One of the most important lessons of financial education that can easily be overlooked is that not all debt is bad. In this time of great fervor over formerly zero percent credit card rates that are now at astronomical levels, it’s not easy to see any debt in a positive light. Wisely used, however, debt can be a wealth management tool that allows an investor to grow money while also living quite comfortably.
With this in mind, I want to offer the following financial education tips regarding debt.
Good debt enables the purchase of assets that accumulate in value over time. It may be hard to remember that real estate does actually increase in value over long time frames, but it does. Real estate is also an inflation hedge, and it is commonly acquired with good debt.
Bad debt is associated with high interest rates, and is used for assets that decrease in value in the short term, only to never regain their original value. As much as I hate to say it, a good example would be clothes.
Debt frequently provides tax reducing benefits; this is an interesting but dynamic irony, which ultimately means that our tax system encourages debt, but that’s a topic for another day.
Debt allows us to purchase beneficial things that we would otherwise not have. My very first debt experience was with the purchase of my first car, an orange VW bug, in high school. The car allowed me to get to my job, and it also gave me the opportunity to learn about car maintenance, responsibility and personal finance. I sure hated using my income for car payments instead of buying clothes, but I also learned the good, the bad and the ugly about debt first hand with that little orange bug. In retrospect, understanding that I had to save enough money to fill my car with gas at the then high cost of 53 cents a gallon was only a small part of the financial education I received from that cute VW.
View the cost of debt with an historical perspective. With mortgage rates still near all-time lows, it makes sense to lock in those low rates. It’s hard to imagine that the prime interest rate in the U.S. was almost 20 percent in the early 1980’s!
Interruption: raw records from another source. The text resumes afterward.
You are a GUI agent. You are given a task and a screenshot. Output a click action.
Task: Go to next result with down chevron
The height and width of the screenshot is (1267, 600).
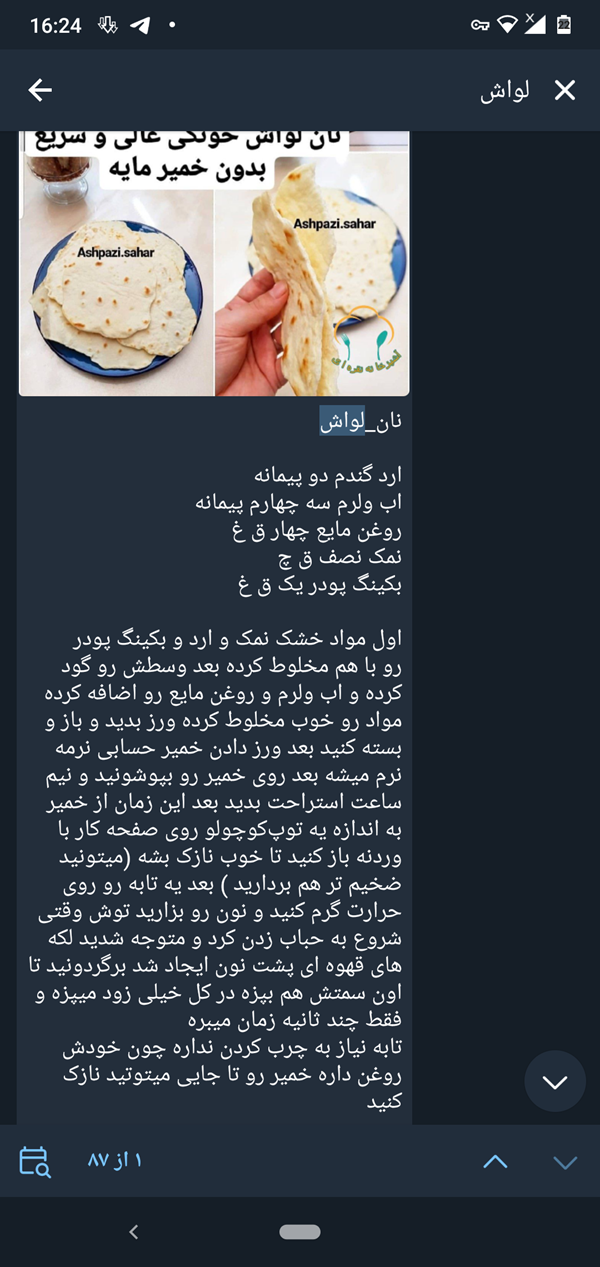[565, 1161]
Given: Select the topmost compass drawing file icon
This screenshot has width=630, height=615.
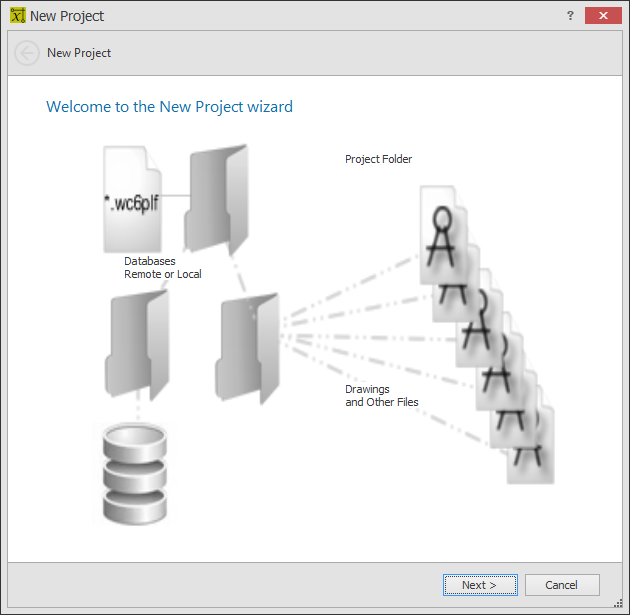Looking at the screenshot, I should pos(443,235).
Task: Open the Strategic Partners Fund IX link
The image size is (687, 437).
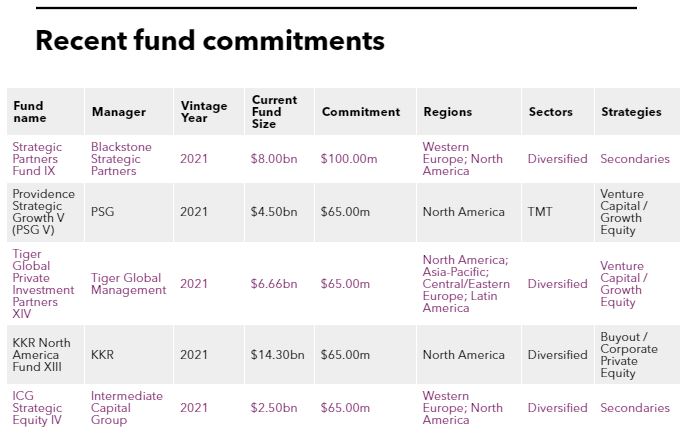Action: tap(37, 159)
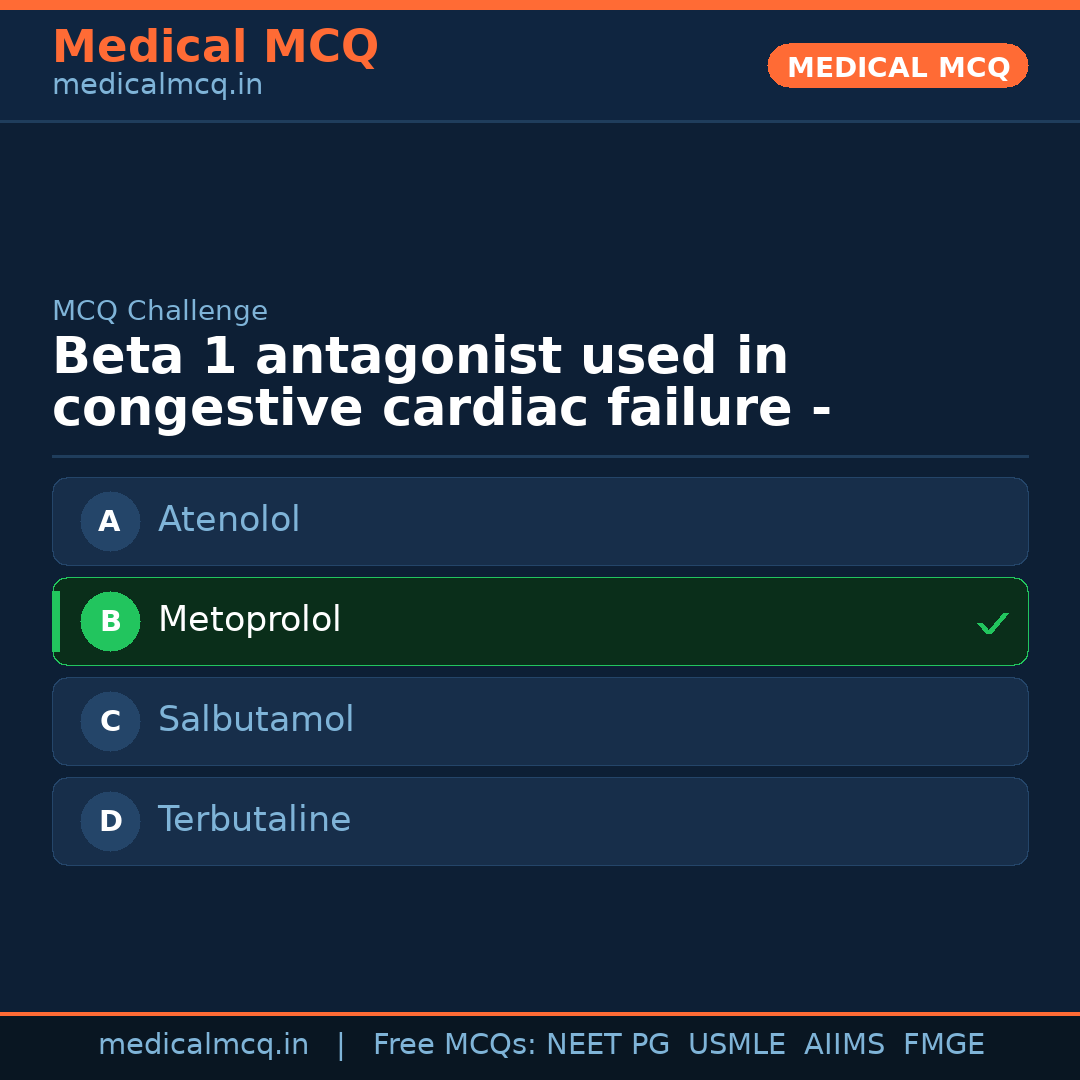1080x1080 pixels.
Task: Click the letter A circle badge
Action: point(110,521)
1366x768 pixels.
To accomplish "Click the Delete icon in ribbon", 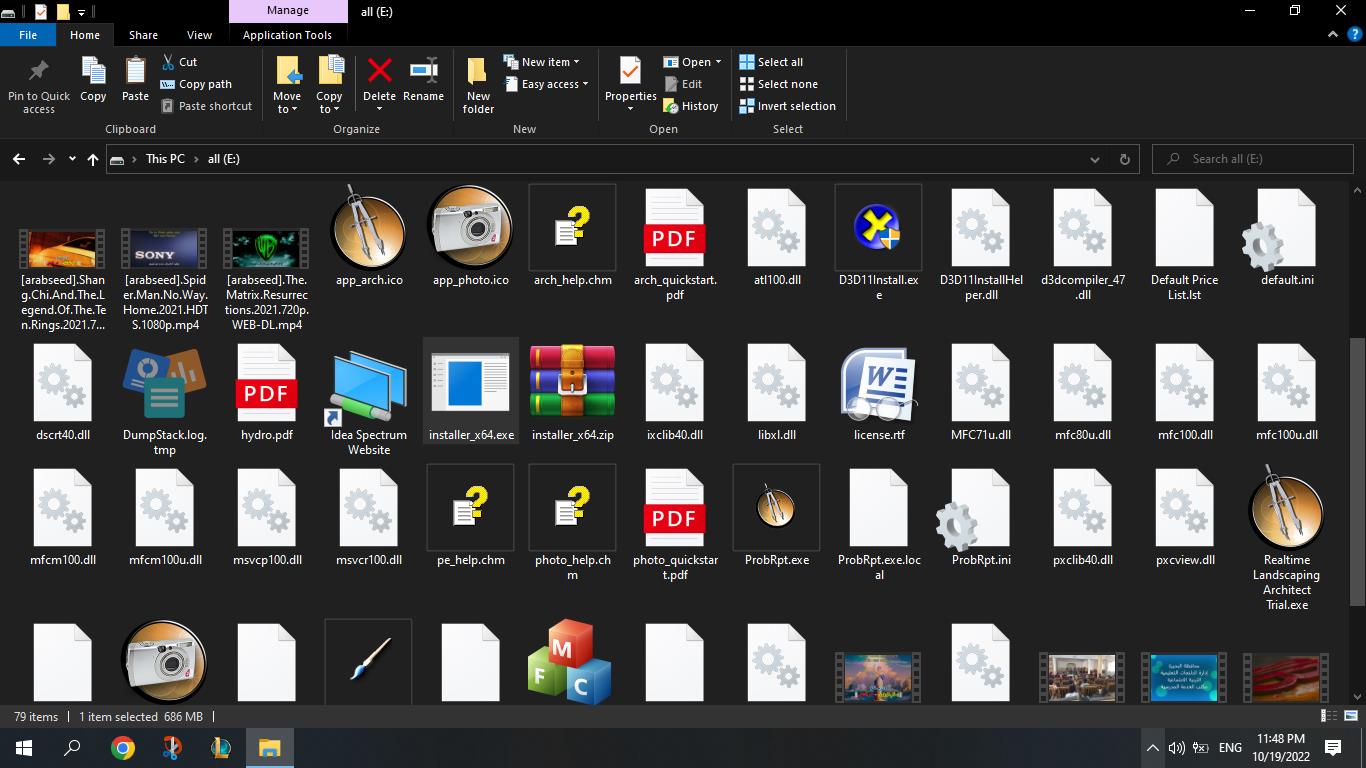I will coord(379,82).
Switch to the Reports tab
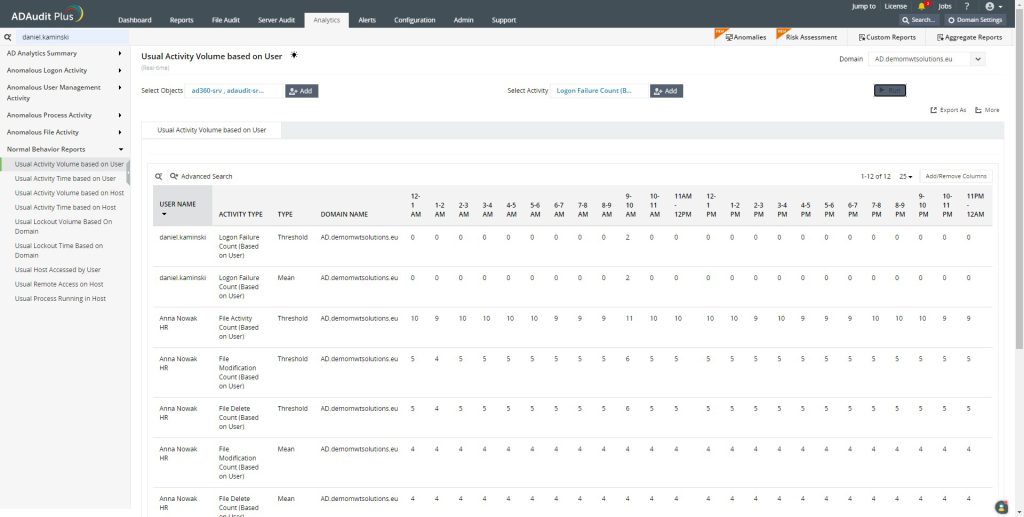1024x517 pixels. [181, 20]
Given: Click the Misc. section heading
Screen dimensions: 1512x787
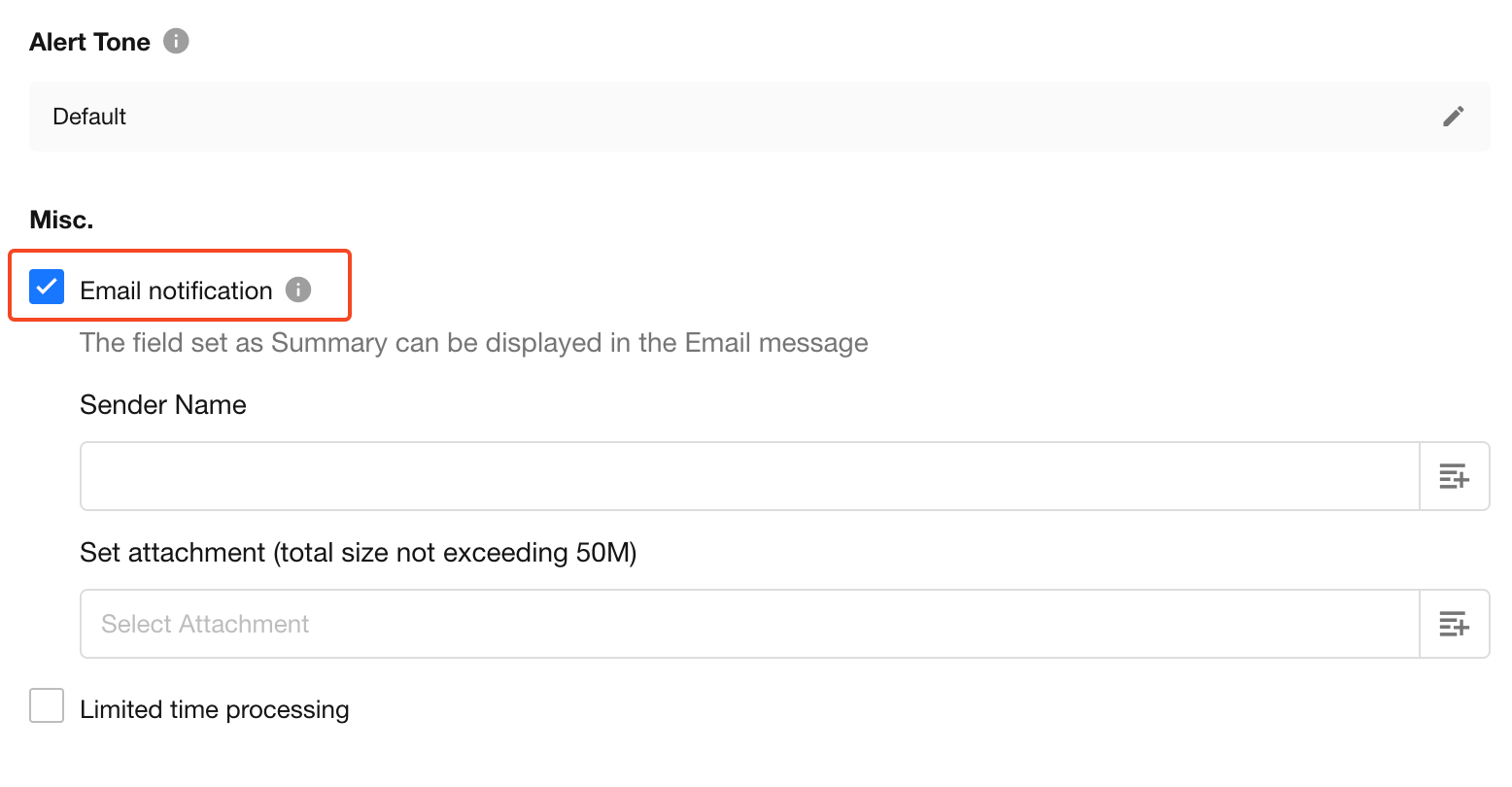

There is a great probability (one of my favorite concepts when it comes to money and investing) that rates will again be in the teens at some point in the future. If you have a mortgage at 5%, and you can earn 12% on your money, that mortgage debt just got sweeter than simply providing a nice home.
Be strategic and smart with your debt. Make the use of debt part of your overall financial plan. Look beyond the house, the car or the purse; look at using your financial resources to make a purposeful and rich life.